== Entries provided ==

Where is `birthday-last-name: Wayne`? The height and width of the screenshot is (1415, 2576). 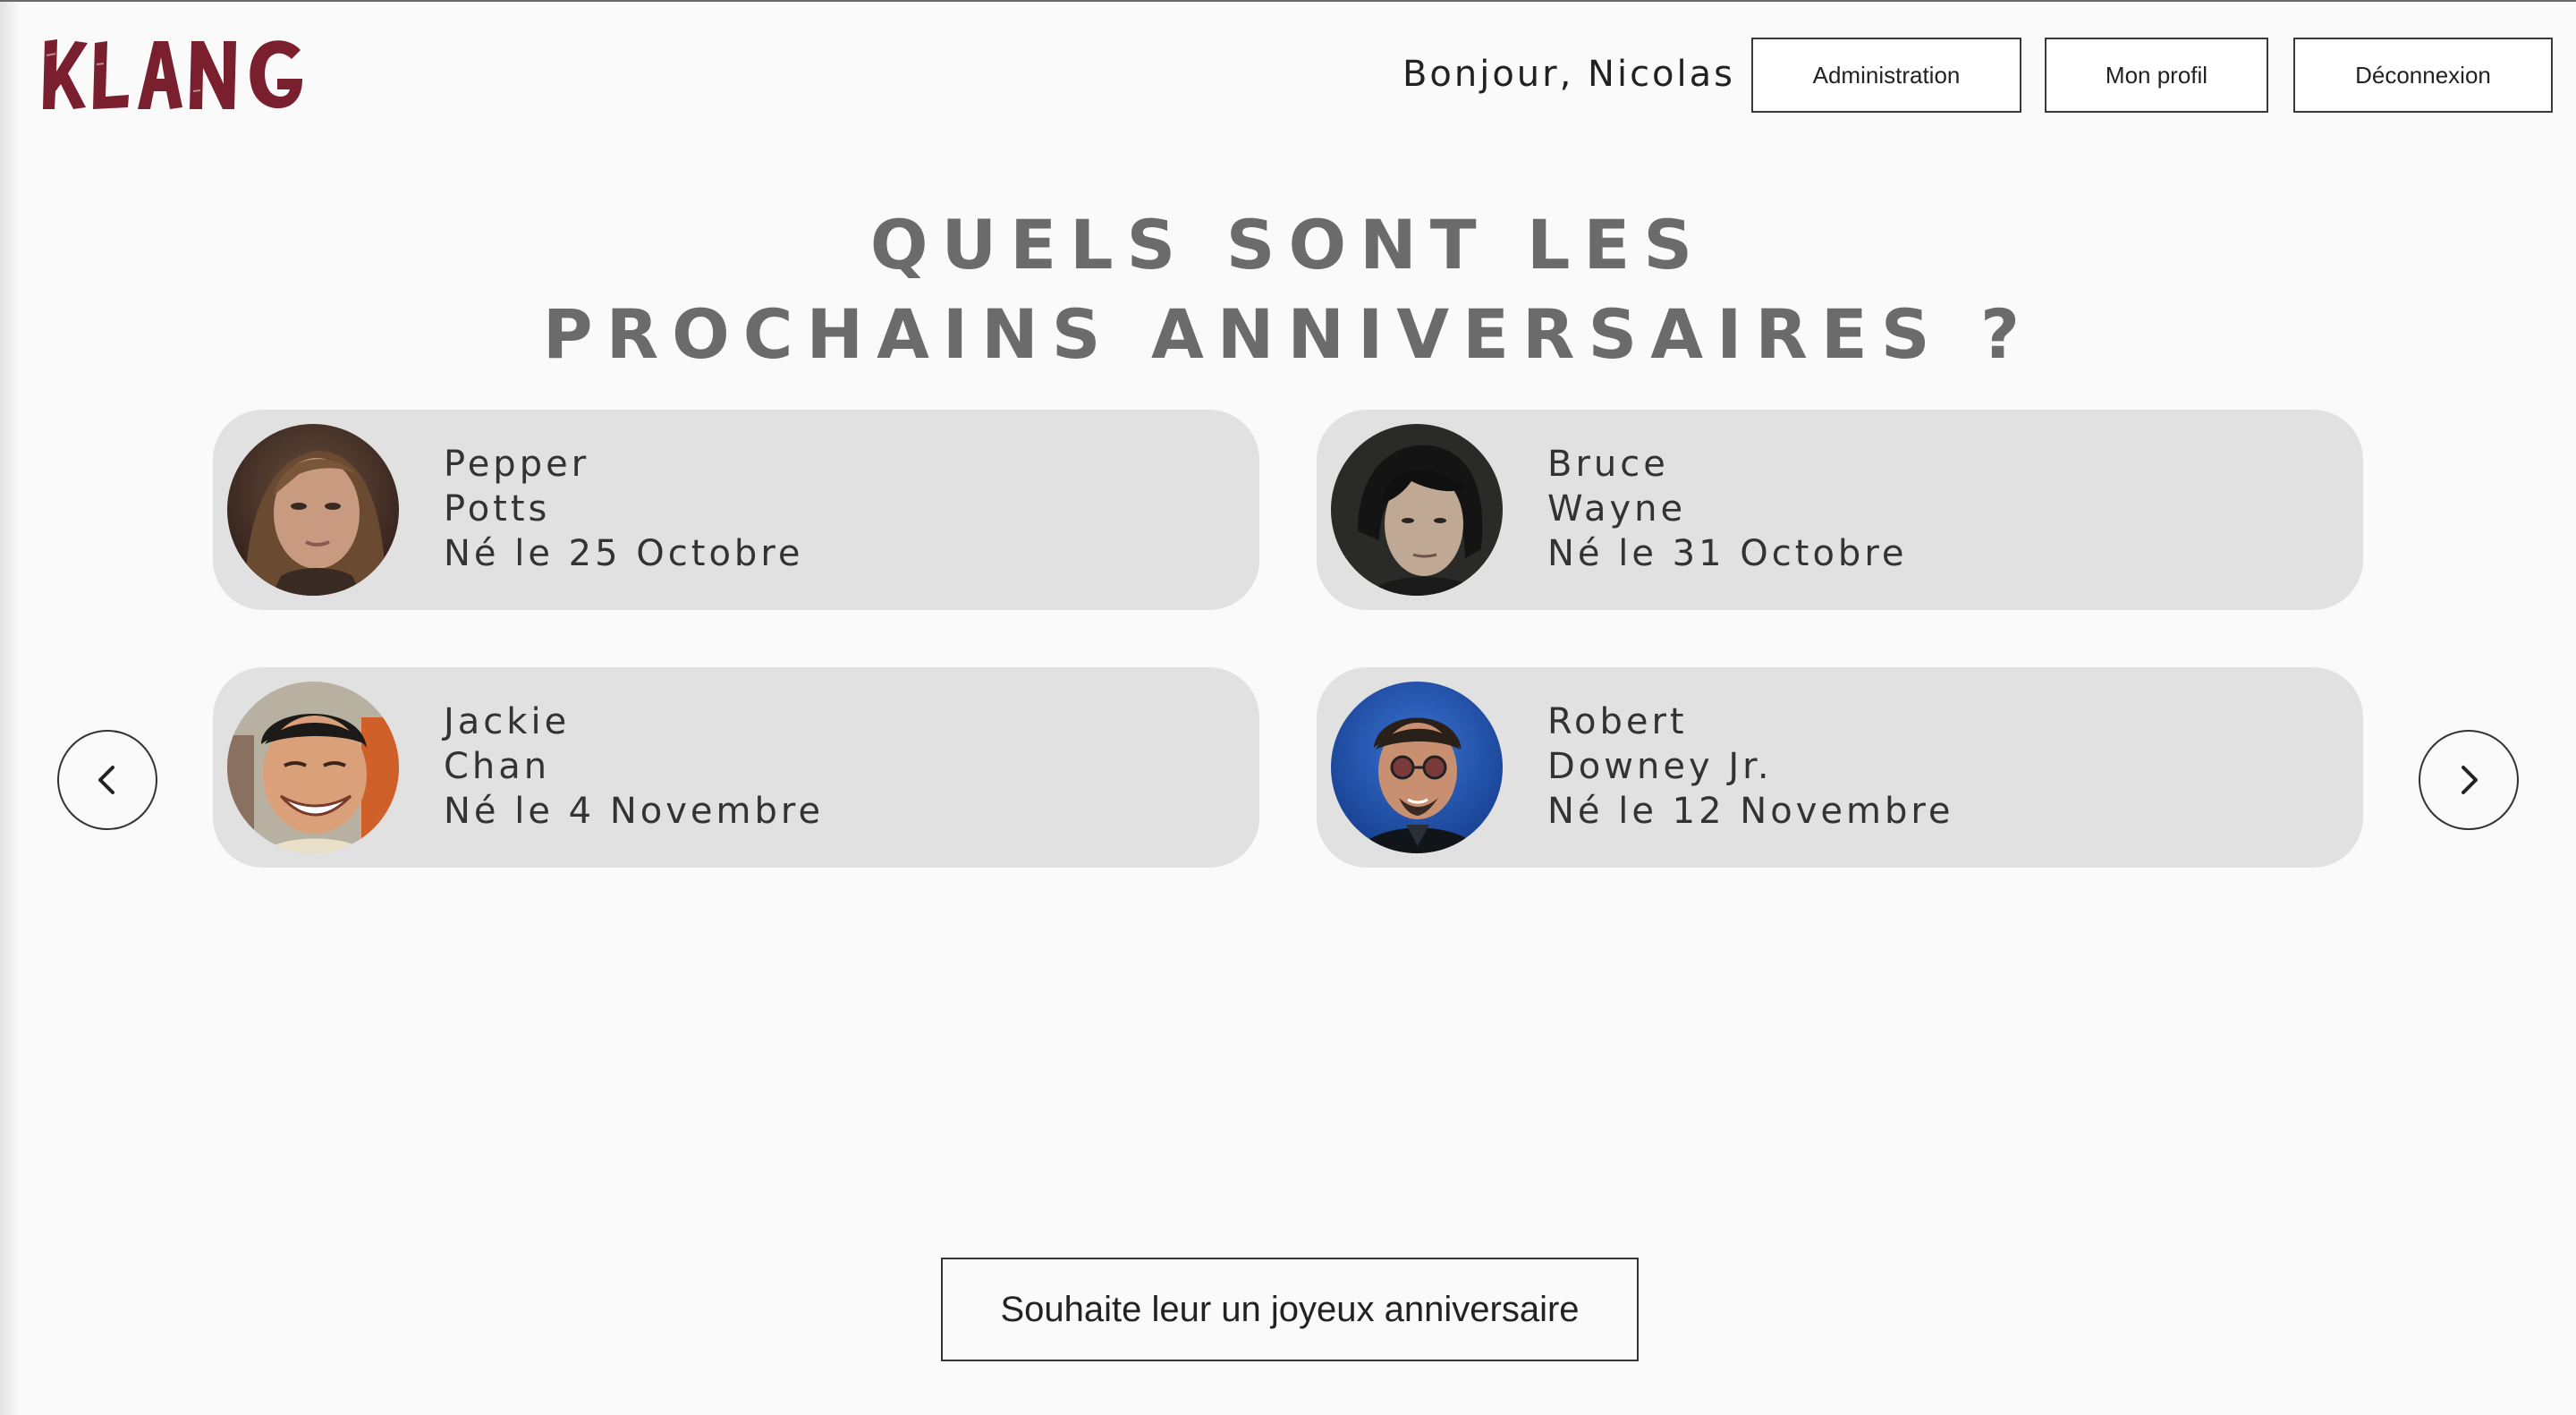 birthday-last-name: Wayne is located at coordinates (1617, 509).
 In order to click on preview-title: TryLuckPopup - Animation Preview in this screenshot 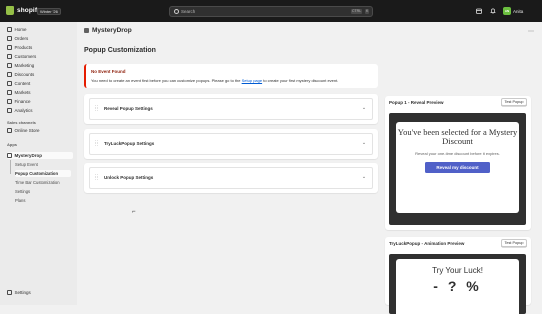, I will do `click(427, 244)`.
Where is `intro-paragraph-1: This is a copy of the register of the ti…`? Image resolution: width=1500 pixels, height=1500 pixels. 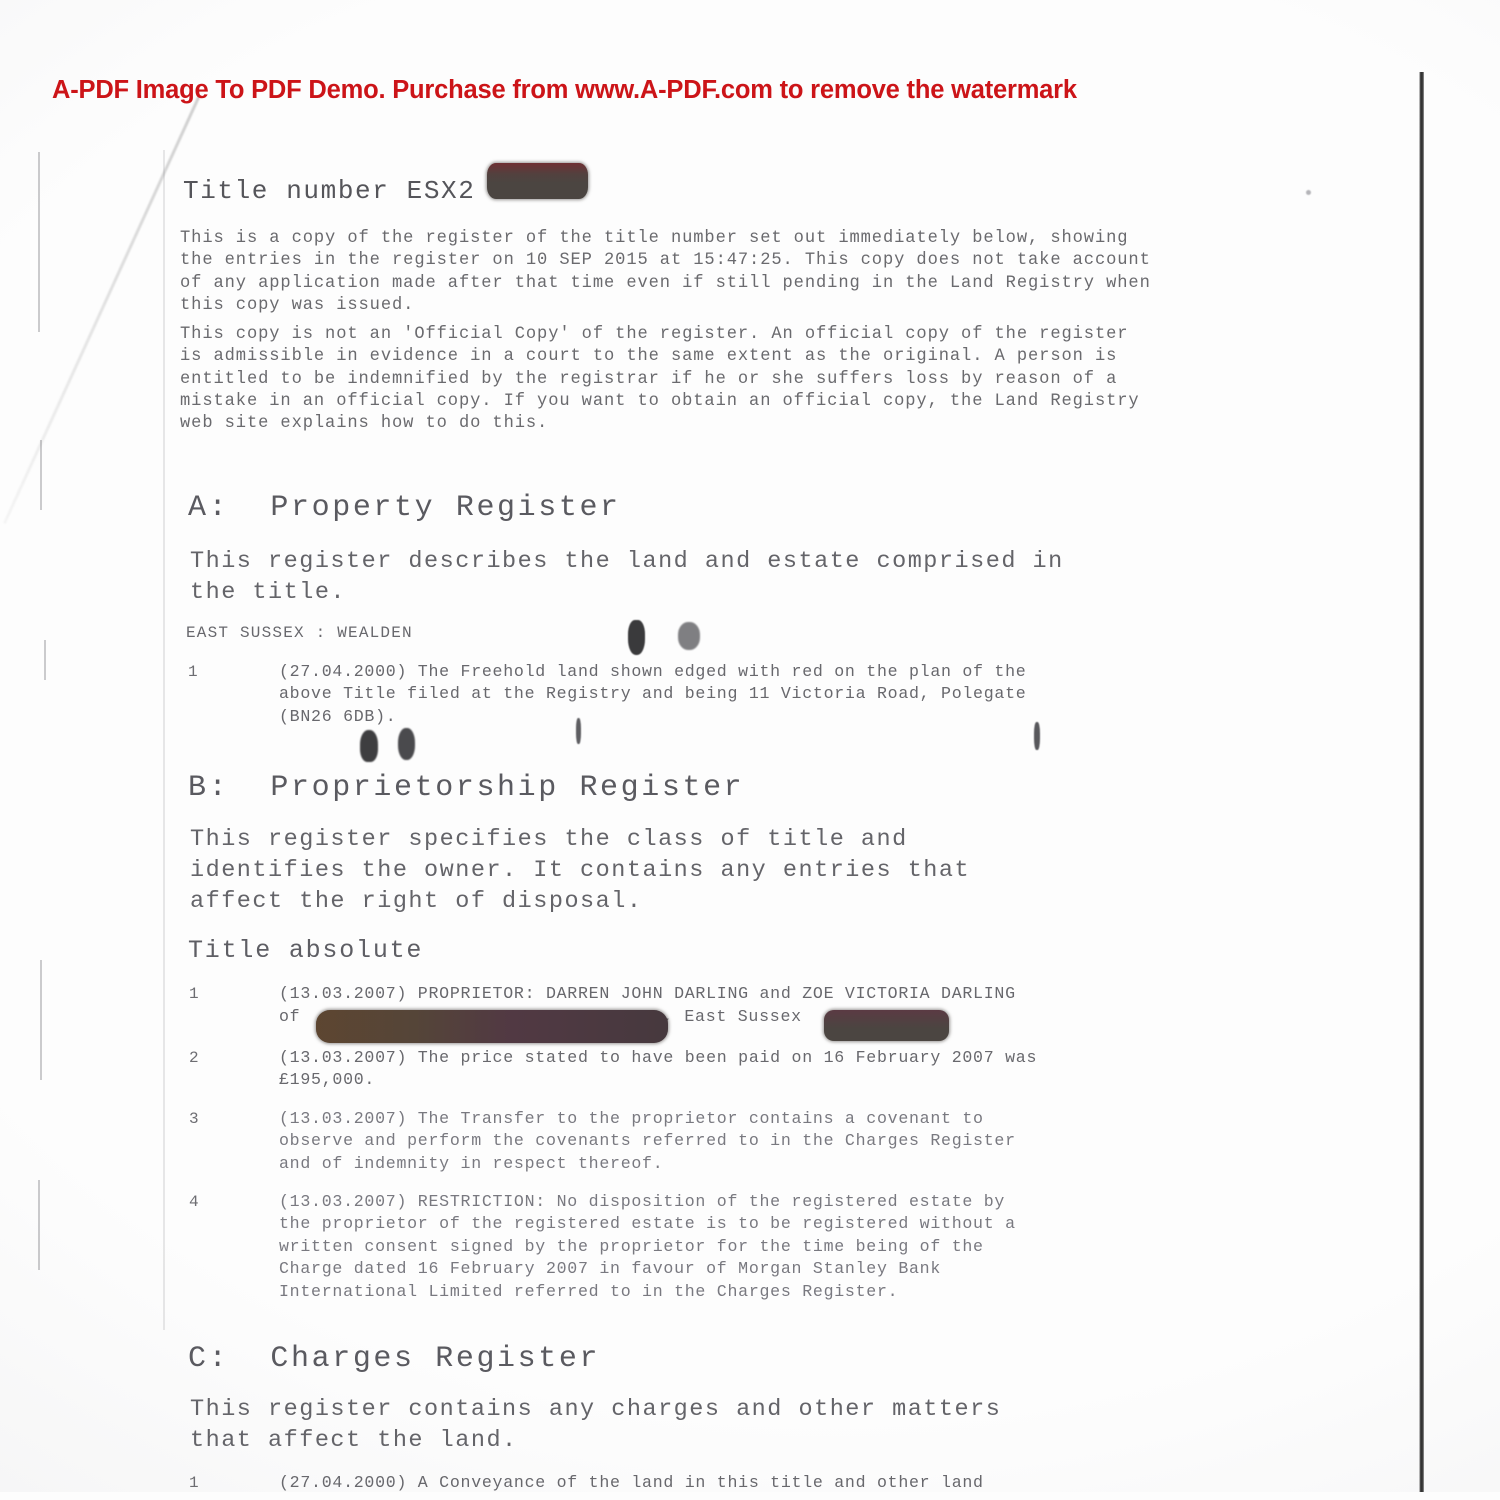
intro-paragraph-1: This is a copy of the register of the ti… is located at coordinates (666, 272).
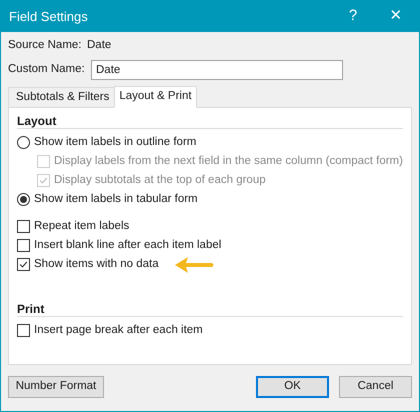 This screenshot has height=412, width=420. I want to click on option-label: Display subtotals at the top of each group, so click(160, 180).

===

→ **Written task**
Render the listing as a numbered list, starting at the line that contains "pixels, height=1500 pixels." and running through the end of the listing. Skip blank lines and leave the pictures out.

→ **The completed task**
1. Where is `intro-paragraph-1: This is a copy of the register of the ti…`? Image resolution: width=1500 pixels, height=1500 pixels. 
2. intro-paragraph-1: This is a copy of the register of the ti… is located at coordinates (666, 272).
3.  This screenshot has height=412, width=420. I want to click on option-label: Display subtotals at the top of each group, so click(160, 180).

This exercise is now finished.